À noter qu’en 2021, les dentiers seront aussi concernés. « Le 100 % santé ne prend pas tous les soins en charge car la Sécurité sociale et les complémentaires ont estimé ne pas en avoir les moyens, commente Thierry Soulié, président d’un syndicat de dentistes. Nous ne l’aurions d’ailleurs pas souhaité car il est important de garder de la liberté tarifaire pour permettre les progrès techniques. » Les implants ne sont pas du tout concernés par la réforme.

Cas pratique : Le dentiste de Julien, 38 ans, lui a réparé l’année dernière une prémolaire à l’aide d’une couronne en métal couverte de céramique au tarif de 550 €. Julien a dû mettre de sa poche 195 €. Au 1er janvier, le prix d’une telle prothèse sera plafonné à 500 € et intégralement prise en charge.

Des prothèses auditives plus accessibles

Que ce soient des contours d’oreille ou des dispositifs intra-auriculaires plus discrets, pour un large panier d’audioprothèses comprenant aussi des options comme la connectivité sans fil, un système anti-acouphène ou la synchronisation entre les deux oreilles, des prix maximum ont été fixés.

D’autre part, le remboursement par la Sécurité sociale augmente jusqu’à la disparition complète du reste à charge, programmée en 2021. « Grâce à ce panier, les produits de bas de gamme vont disparaître, souligne Luis Godinho, président d’un syndicat d’audioprothésistes. Les équipements proposés correspondent à la moyenne gamme actuelle et devraient représenter à terme 35 à 40 % du marché. »

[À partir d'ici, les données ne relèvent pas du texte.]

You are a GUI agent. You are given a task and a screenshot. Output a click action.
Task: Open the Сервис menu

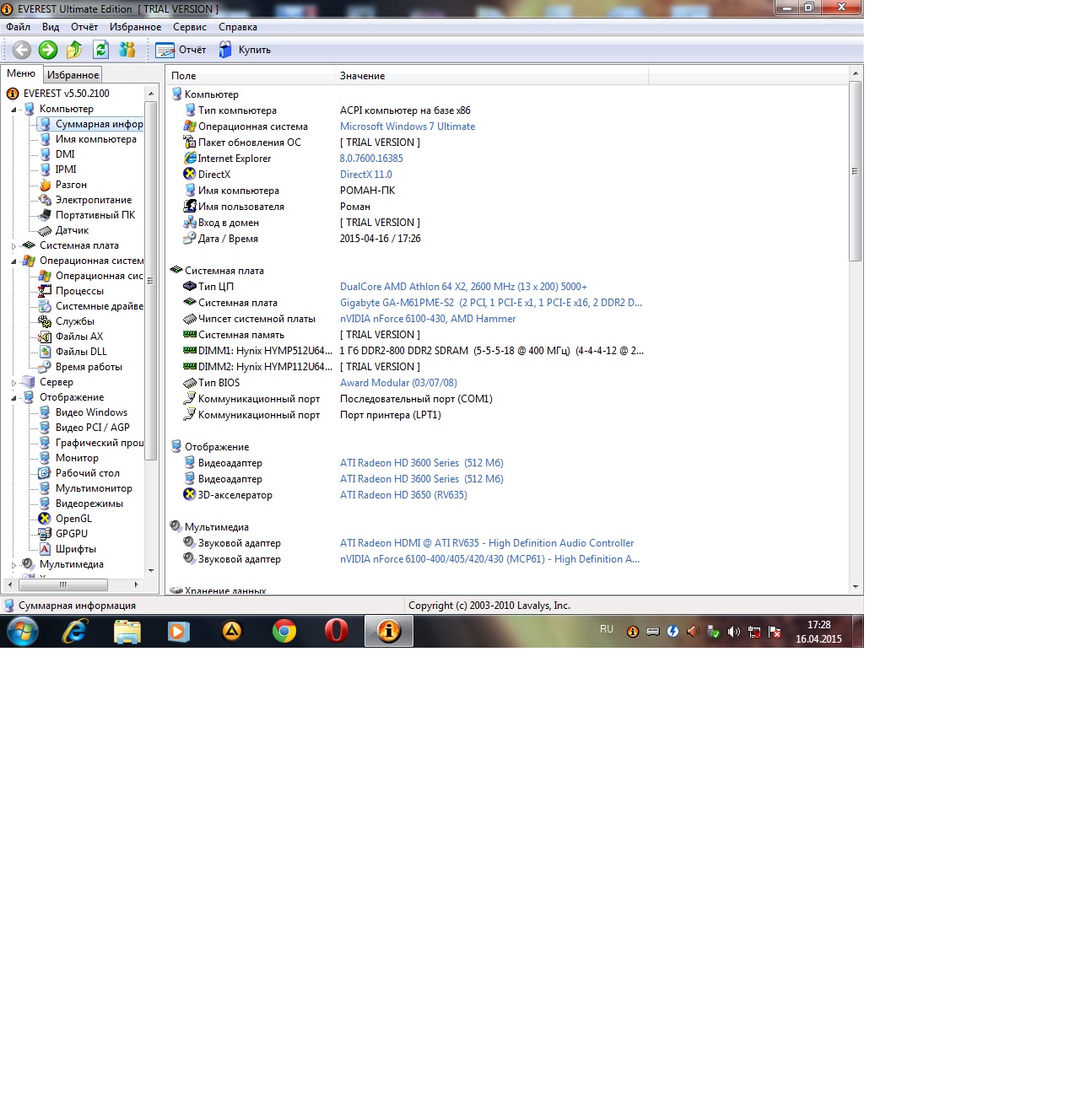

Un progrès attendu pour les deux tiers des malentendants qui ne sont pas équipés aujourd’hui. « Nous avons renforcé les actions de communication vers les personnes âgées pour les inciter à se faire dépister et à s’équiper », explique Mathilde Lignot-Leloup.

Cas pratique :  Paul, 81 ans, s’est offert, il y a deux ans, un équipement en audioprothèses pour les deux oreilles. Sur la facture de 3 000 €, il lui est resté à payer 1 700 €. À partir du 1er janvier, le même dispositif lui coûtera au maximum 800 €, voire moins si sa complémentaire est plus généreuse.